◆ EXTRAIT FOURNI ◆
Comment comprenez-vous son travail ?

Ali Kazma rêve d’une œuvre encyclopédique sur le travail humain, sur toutes les manières de l’homme de travailler et sur la main. La main de l’homme est le sujet majeur de l’attention de l’artiste et plus jamais une exposition sur la main ne se fera sans les œuvres d’Ali Kazma ! Dans le désir d’encyclopédie, il y le désir de conservation et Kazma répond également à ce désir en filmant certains métiers d’autrefois comme le maître horloger. Mais il mélange constamment conservation et contemporanéité, passant du maître horloger à l’usine de construction automobile, de la leçon d’anatomie au laboratoire de robotique.

◆ OBJECTIF DE L'EXERCICE ◆
D'après l'extrait fourni, qu'est-ce qui constitue le sujet majeur de l'attention d'Ali Kazma ?

[Données de localisation des éléments et du texte]
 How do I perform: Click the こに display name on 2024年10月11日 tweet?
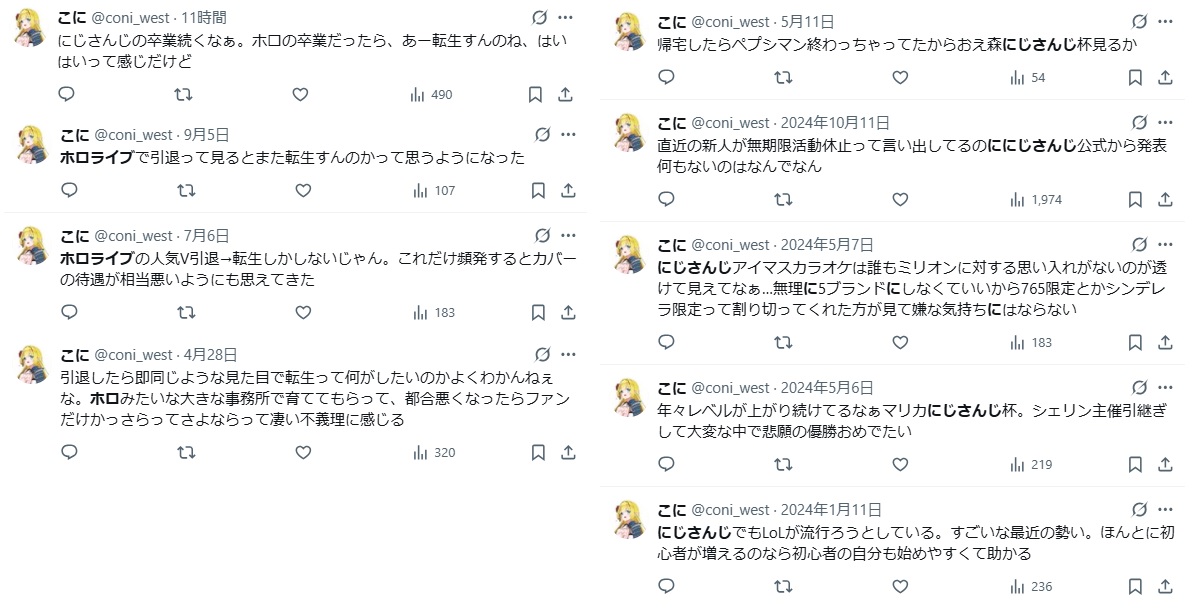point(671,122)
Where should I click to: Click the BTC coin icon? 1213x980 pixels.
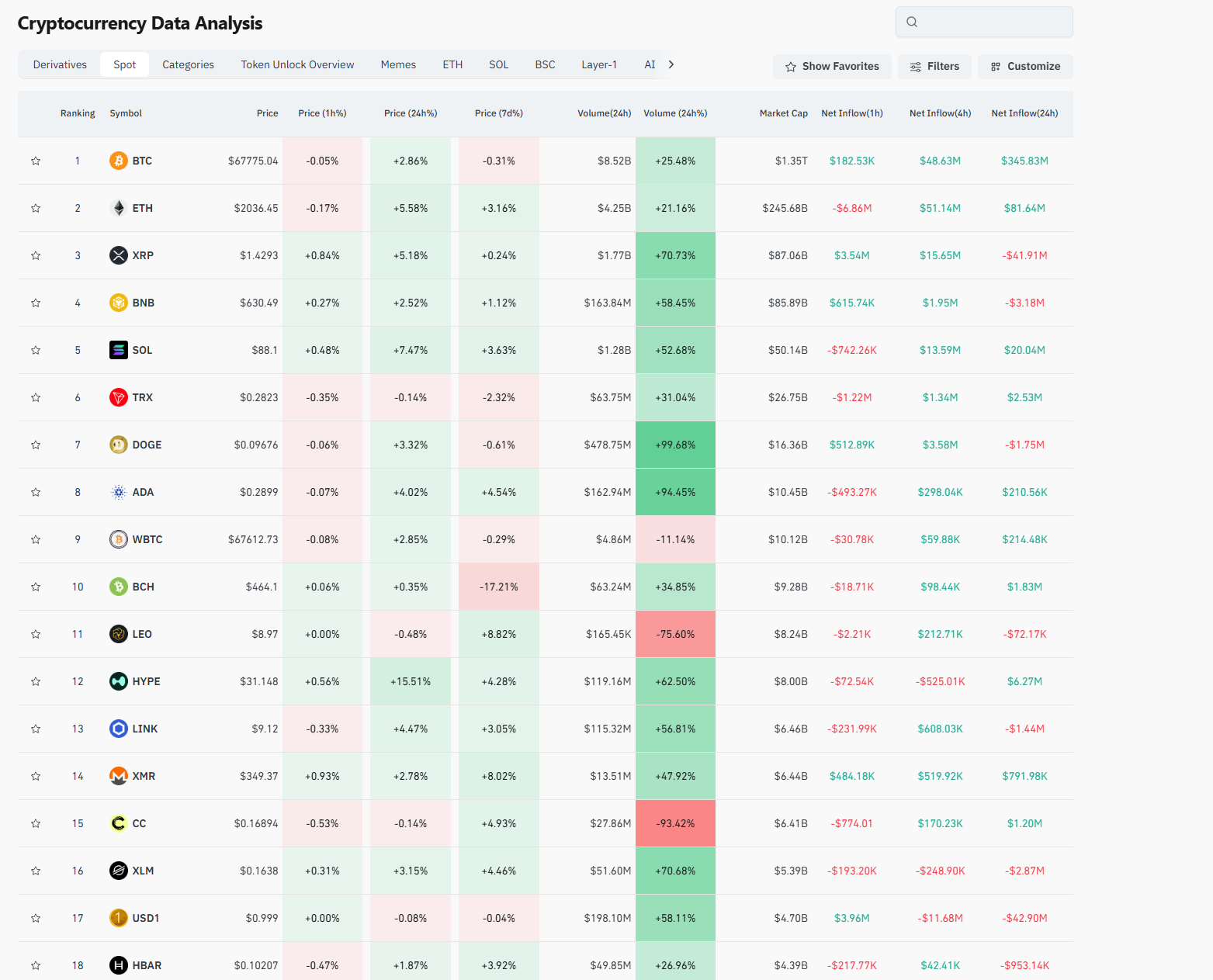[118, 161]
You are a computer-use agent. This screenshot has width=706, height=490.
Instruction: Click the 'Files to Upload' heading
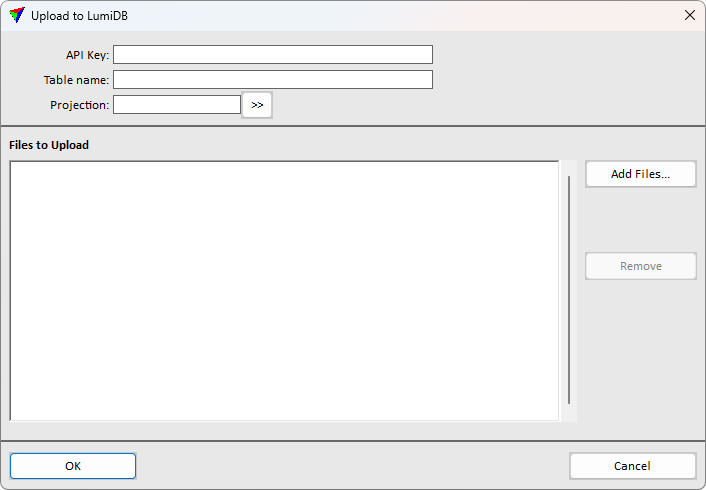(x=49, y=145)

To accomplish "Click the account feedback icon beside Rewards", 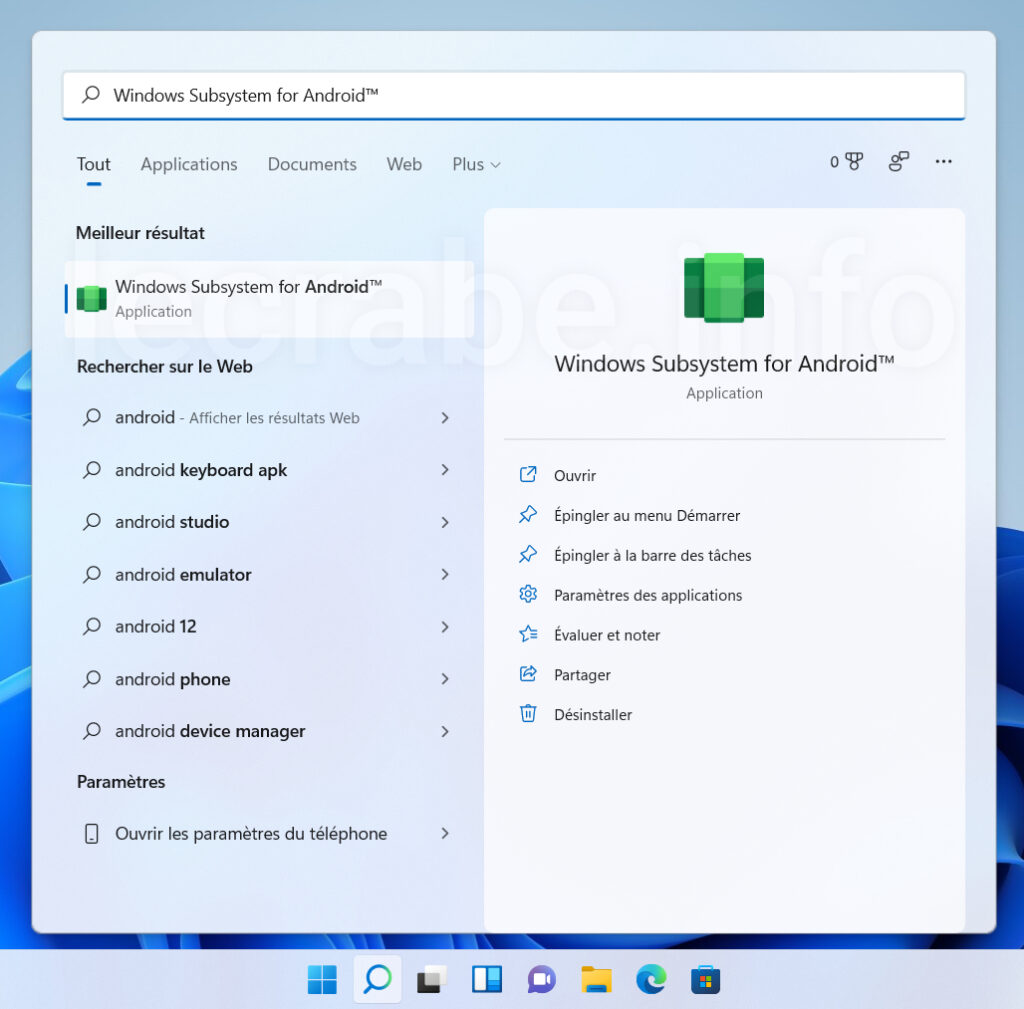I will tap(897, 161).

◆ RÉSULTAT ◆
La main de l'homme.